## Start Data to process

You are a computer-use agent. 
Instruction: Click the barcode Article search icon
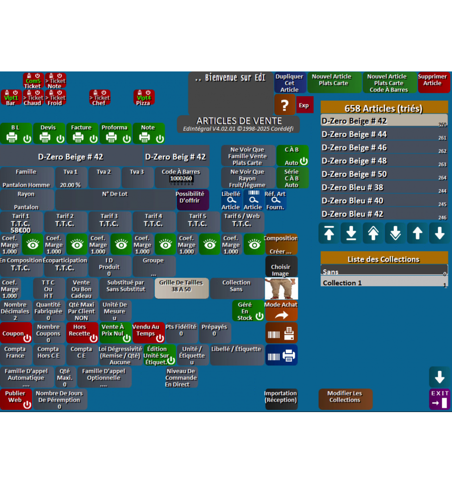point(253,200)
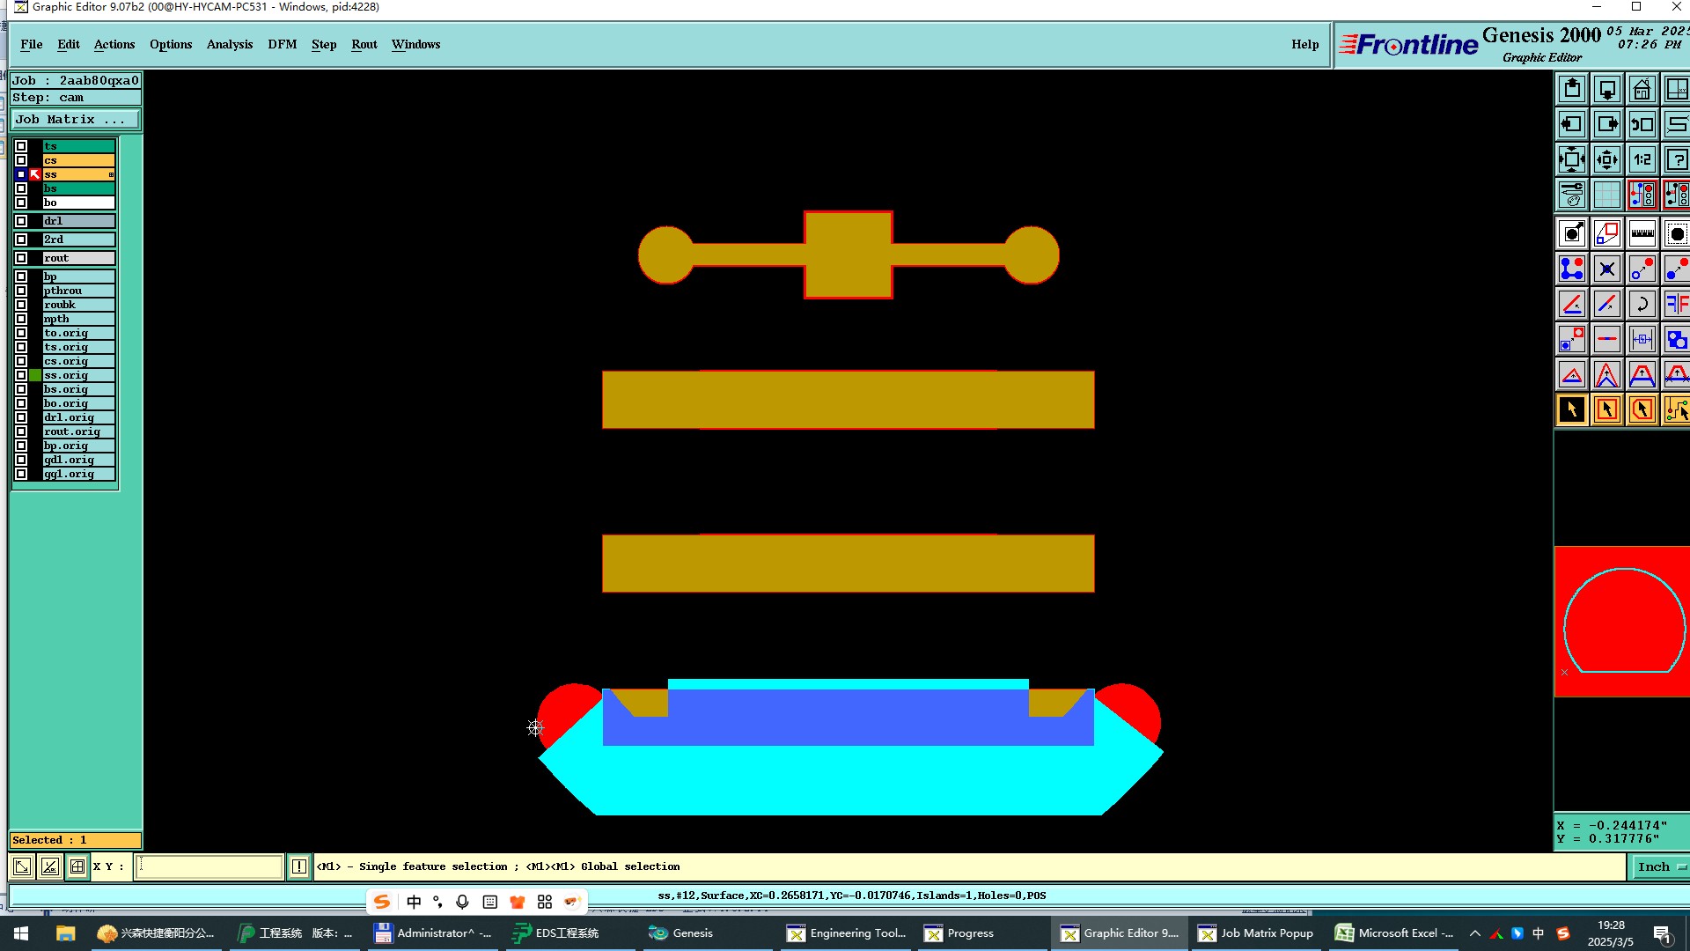Click the Help menu button
The height and width of the screenshot is (951, 1690).
coord(1304,44)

## End Data to process

**To do:** Lay out every line of the entries above as a numbered list, skipping blank lines and leaving the pictures out.

**Worked solution:**
1. You are a computer-use agent. 
2. Instruction: Click the barcode Article search icon
3. point(253,200)
4. Click the Help menu button
5. The height and width of the screenshot is (951, 1690).
6. coord(1304,44)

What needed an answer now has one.